[Work instructions]
An exact copy of every record, with no pictures, please.

Data below:

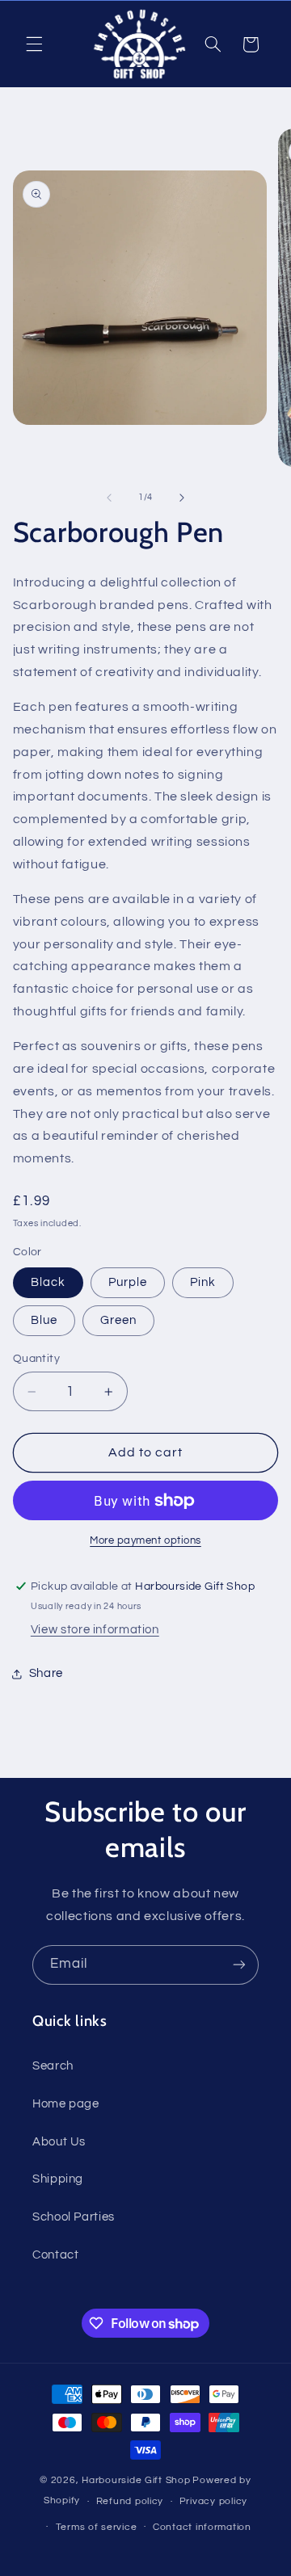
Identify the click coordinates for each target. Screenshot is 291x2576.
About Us (59, 2142)
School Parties (73, 2217)
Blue (44, 1320)
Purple (127, 1282)
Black (48, 1282)
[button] (34, 44)
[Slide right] (182, 497)
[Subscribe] (239, 1965)
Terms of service (96, 2527)
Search (53, 2066)
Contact (55, 2255)
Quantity (36, 1358)
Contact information (202, 2527)
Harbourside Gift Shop (136, 2480)
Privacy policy (213, 2501)
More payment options (145, 1541)
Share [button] (46, 1673)
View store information (95, 1630)
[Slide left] (109, 497)
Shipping (57, 2179)
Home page (65, 2104)
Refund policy (130, 2501)
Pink (203, 1282)
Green (118, 1320)
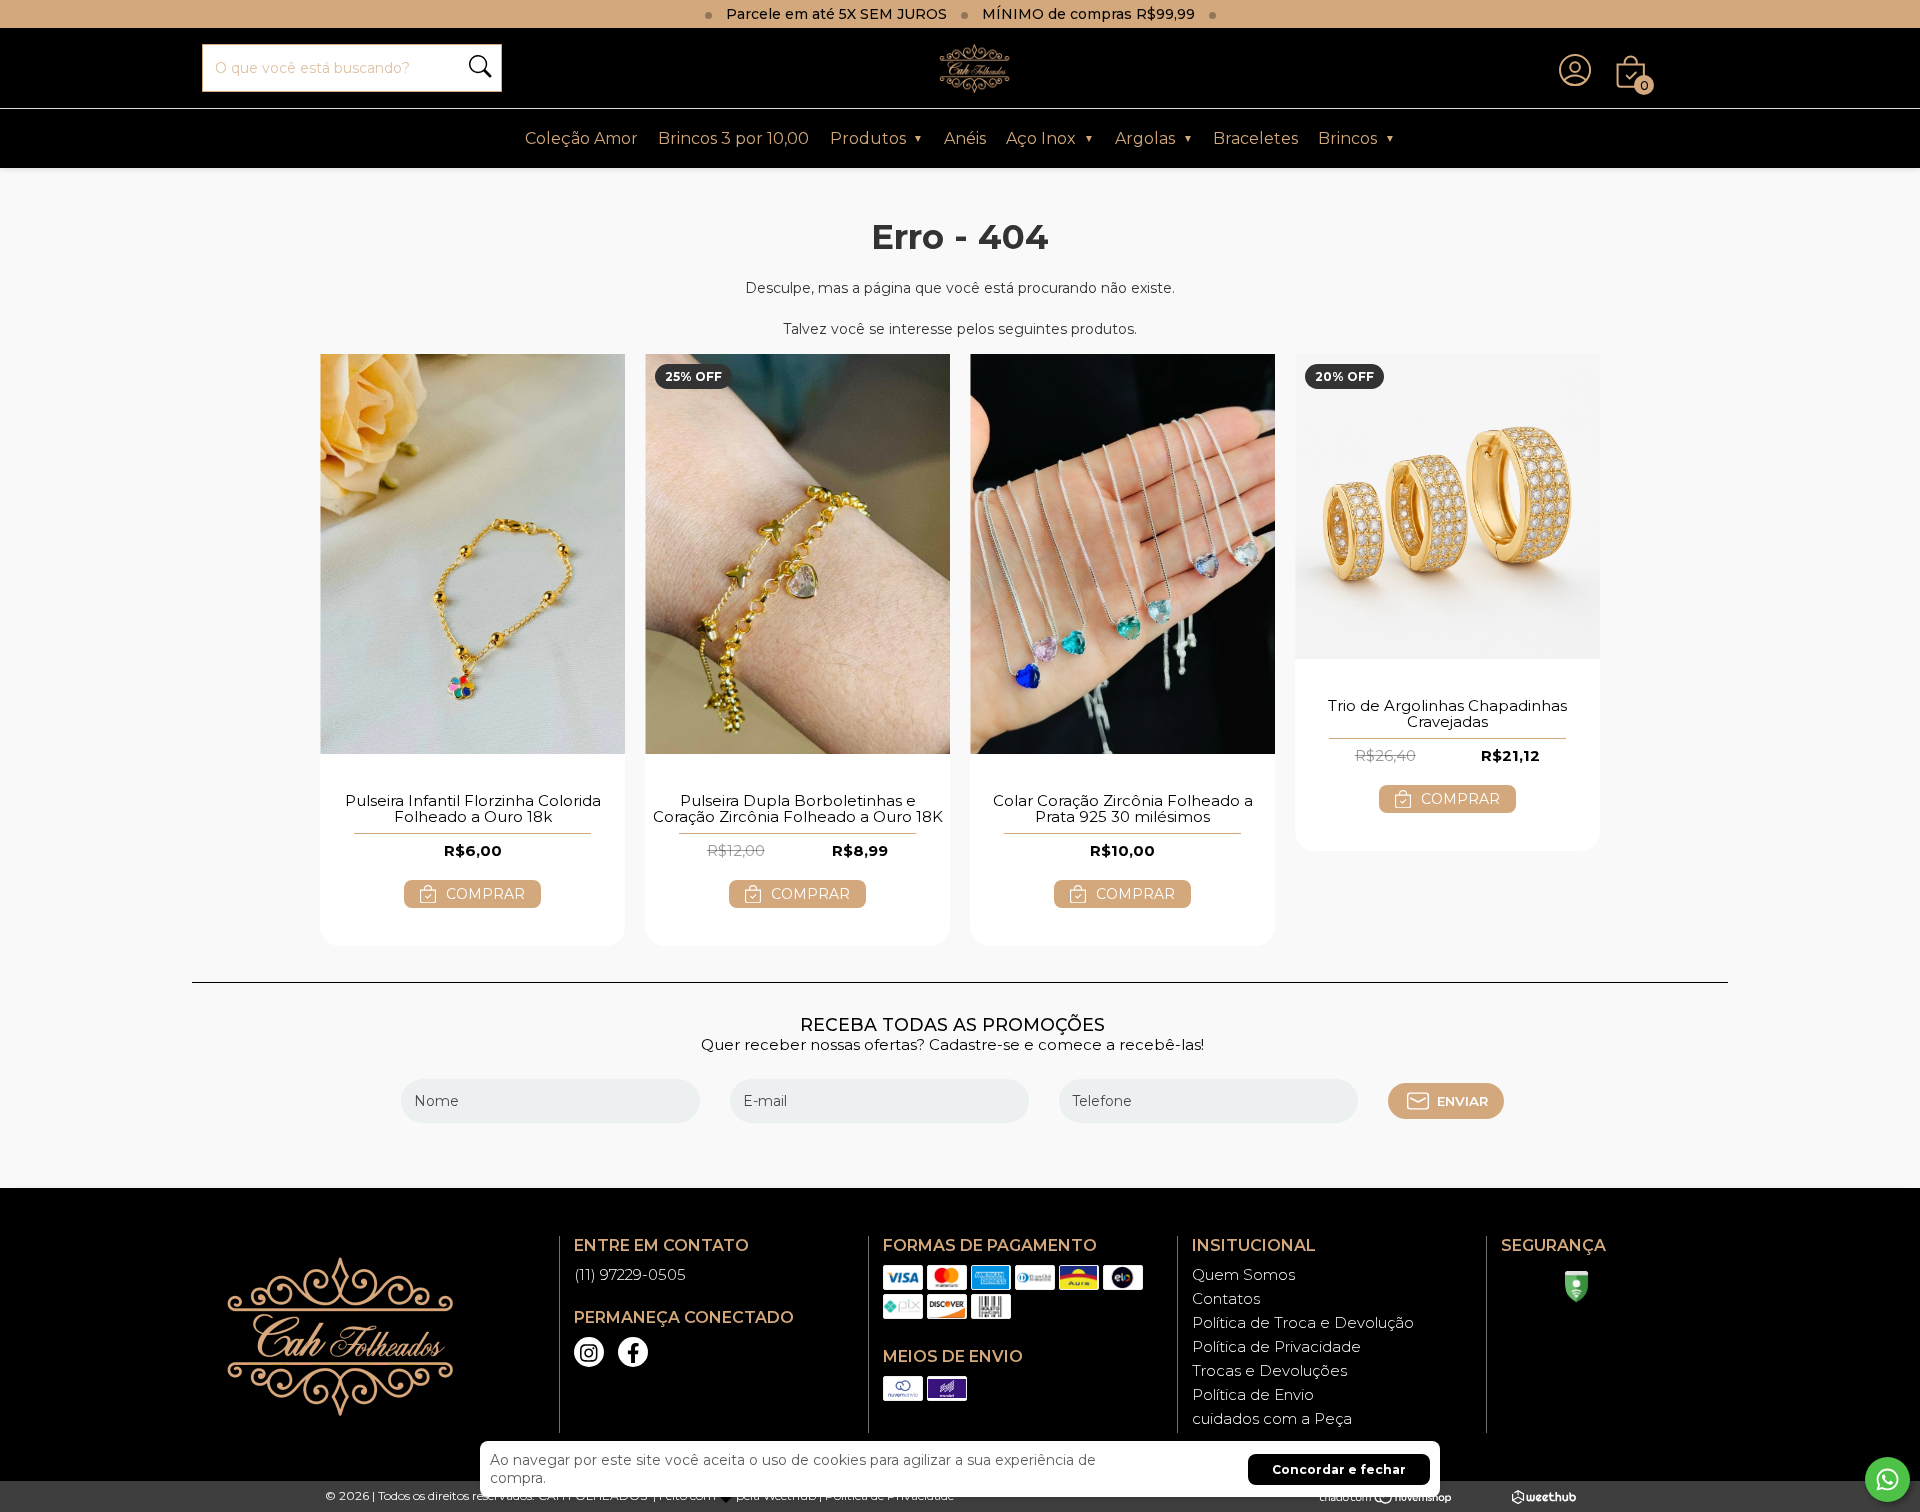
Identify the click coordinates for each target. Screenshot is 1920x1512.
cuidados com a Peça (1272, 1418)
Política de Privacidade (1276, 1346)
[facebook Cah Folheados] (633, 1352)
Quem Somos (1243, 1274)
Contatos (1226, 1298)
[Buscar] (480, 68)
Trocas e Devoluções (1269, 1370)
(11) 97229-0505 (630, 1274)
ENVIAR (1462, 1101)
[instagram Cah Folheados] (589, 1352)
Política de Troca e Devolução (1303, 1322)
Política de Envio (1253, 1394)
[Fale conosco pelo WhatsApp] (1887, 1479)
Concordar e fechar (1339, 1469)
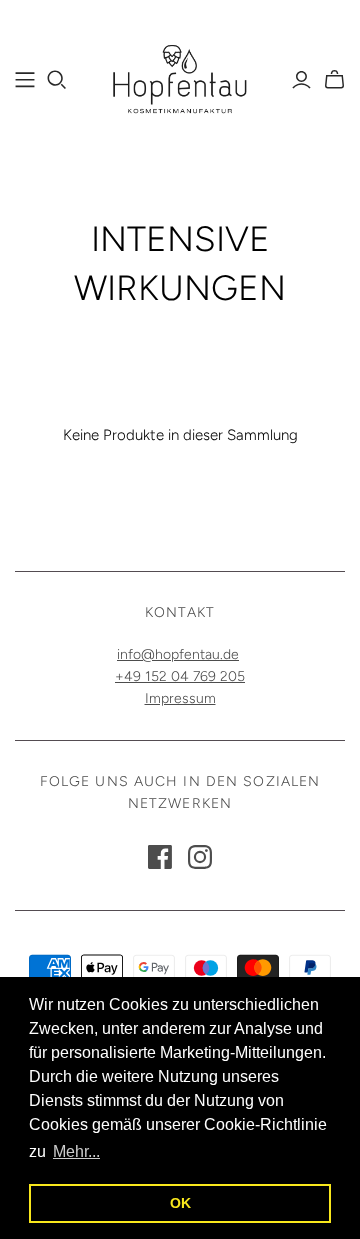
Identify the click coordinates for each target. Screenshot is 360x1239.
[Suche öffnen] (57, 80)
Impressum (180, 698)
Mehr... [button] (76, 1151)
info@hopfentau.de (178, 654)
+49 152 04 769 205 (180, 676)
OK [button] (180, 1203)
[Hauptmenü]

End of Data.

[Response to the exercise]
Identify the click coordinates for each target. Screenshot is 291x2576.
About Us (59, 2142)
School Parties (73, 2217)
Blue (44, 1320)
Purple (127, 1282)
Black (48, 1282)
[button] (34, 44)
[Slide right] (182, 497)
[Subscribe] (239, 1965)
Terms of service (96, 2527)
Search (53, 2066)
Contact (55, 2255)
Quantity (36, 1358)
Contact information (202, 2527)
Harbourside Gift Shop (136, 2480)
Privacy policy (213, 2501)
More payment options (145, 1541)
Share [button] (46, 1673)
View store information (95, 1630)
[Slide left] (109, 497)
Shipping (57, 2179)
Home page (65, 2104)
Refund policy (130, 2501)
Pink (203, 1282)
Green (118, 1320)
Identify the click coordinates for each target. Screenshot is 1920x1512.
cuidados com a Peça (1272, 1418)
Política de Privacidade (1276, 1346)
[facebook Cah Folheados] (633, 1352)
Quem Somos (1243, 1274)
Contatos (1226, 1298)
[Buscar] (480, 68)
Trocas e Devoluções (1269, 1370)
(11) 97229-0505 (630, 1274)
ENVIAR (1462, 1101)
[instagram Cah Folheados] (589, 1352)
Política de Troca e Devolução (1303, 1322)
Política de Envio (1253, 1394)
[Fale conosco pelo WhatsApp] (1887, 1479)
Concordar e fechar (1339, 1469)
Identify the click coordinates for each target. Screenshot is 360x1239.
[Suche öffnen] (57, 80)
Impressum (180, 698)
Mehr... [button] (76, 1151)
info@hopfentau.de (178, 654)
+49 152 04 769 205 (180, 676)
OK [button] (180, 1203)
[Hauptmenü]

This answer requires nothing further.